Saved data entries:
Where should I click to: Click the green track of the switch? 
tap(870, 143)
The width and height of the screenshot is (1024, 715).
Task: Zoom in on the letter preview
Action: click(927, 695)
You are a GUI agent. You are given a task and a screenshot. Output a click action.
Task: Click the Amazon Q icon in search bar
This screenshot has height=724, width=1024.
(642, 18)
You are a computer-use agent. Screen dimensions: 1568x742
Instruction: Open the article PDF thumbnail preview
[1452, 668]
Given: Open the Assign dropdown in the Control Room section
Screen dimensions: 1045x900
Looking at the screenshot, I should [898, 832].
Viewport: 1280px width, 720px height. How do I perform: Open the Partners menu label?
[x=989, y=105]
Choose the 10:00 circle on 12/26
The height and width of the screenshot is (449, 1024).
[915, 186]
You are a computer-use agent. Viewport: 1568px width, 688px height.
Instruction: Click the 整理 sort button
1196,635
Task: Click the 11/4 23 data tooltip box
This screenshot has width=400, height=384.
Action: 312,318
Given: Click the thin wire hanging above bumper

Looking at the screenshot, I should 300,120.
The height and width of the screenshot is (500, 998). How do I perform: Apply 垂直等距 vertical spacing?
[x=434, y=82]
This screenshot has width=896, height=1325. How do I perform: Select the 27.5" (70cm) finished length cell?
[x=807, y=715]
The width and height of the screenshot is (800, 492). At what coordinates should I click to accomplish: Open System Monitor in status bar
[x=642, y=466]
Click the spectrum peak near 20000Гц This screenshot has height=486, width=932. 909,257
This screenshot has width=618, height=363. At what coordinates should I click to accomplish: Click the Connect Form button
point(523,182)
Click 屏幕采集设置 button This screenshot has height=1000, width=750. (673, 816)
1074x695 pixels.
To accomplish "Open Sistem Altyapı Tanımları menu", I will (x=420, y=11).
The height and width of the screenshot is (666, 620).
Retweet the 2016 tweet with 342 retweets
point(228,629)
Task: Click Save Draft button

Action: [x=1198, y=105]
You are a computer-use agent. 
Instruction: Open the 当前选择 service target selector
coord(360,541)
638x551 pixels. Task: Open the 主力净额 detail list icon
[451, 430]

WHAT TO PRODUCE: What is needed here is one number: how many lines of the entries hold the string "computer".

ANSWER TO THIS PROBLEM: 3